A Polícia Civil do Rio de Janeiro solicitou à Justiça a prisão preventiva das influenciadoras Malévola Alves e Rayssa Souza Rego no âmbito de uma investigação que tem a cantora Jojo Todynho como suposta vítima. O pedido foi encaminhado ao Ministério Público, que deverá analisar a solicitação antes de eventual manifestação do Poder Judiciário.
De acordo com a Delegacia Especial de Atendimento à Mulher (Deam) do Centro do Rio, as investigadas respondem a apurações por supostos crimes de ameaça, difamação, perseguição, violência psicológica, coação no curso do processo e infrações previstas na legislação que trata de crimes resultantes de preconceito e discriminação. A investigação foi instaurada após denúncias relacionadas a conteúdos publicados nas redes sociais.

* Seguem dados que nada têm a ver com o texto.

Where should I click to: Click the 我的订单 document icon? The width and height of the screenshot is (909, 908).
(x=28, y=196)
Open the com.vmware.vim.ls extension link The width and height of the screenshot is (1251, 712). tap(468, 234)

Segundo os autos, Jojo Todynho procurou as autoridades após alegar ter sido alvo de comentários ofensivos e publicações consideradas constrangedoras. A polícia também cita vídeos, transmissões ao vivo e um episódio em que as influenciadoras teriam se aproximado do condomínio onde a cantora reside, fatos que, segundo os investigadores, indicariam uma escalada de hostilidade.
Apesar da solicitação da Polícia Civil, a prisão preventiva ainda não foi decretada. O pedido depende da manifestação do Ministério Público e de posterior análise judicial. Até o momento, não há decisão determinando a prisão das investigadas, que seguem respondendo ao processo em liberdade.

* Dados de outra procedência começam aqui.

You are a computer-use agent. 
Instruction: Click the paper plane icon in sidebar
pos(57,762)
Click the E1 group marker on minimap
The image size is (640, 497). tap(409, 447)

Em nota pública, o advogado Jonatha Carvalho Matos, responsável pela defesa de Malévola Alves e Rayssa Souza Rego, contestou a necessidade da medida cautelar. Segundo ele, as influenciadoras têm colaborado com as investigações e a prisão preventiva só deve ser aplicada em situações excepcionais previstas em lei. A defesa afirmou ainda confiar na atuação da Justiça e no respeito às garantias constitucionais durante a tramitação do caso.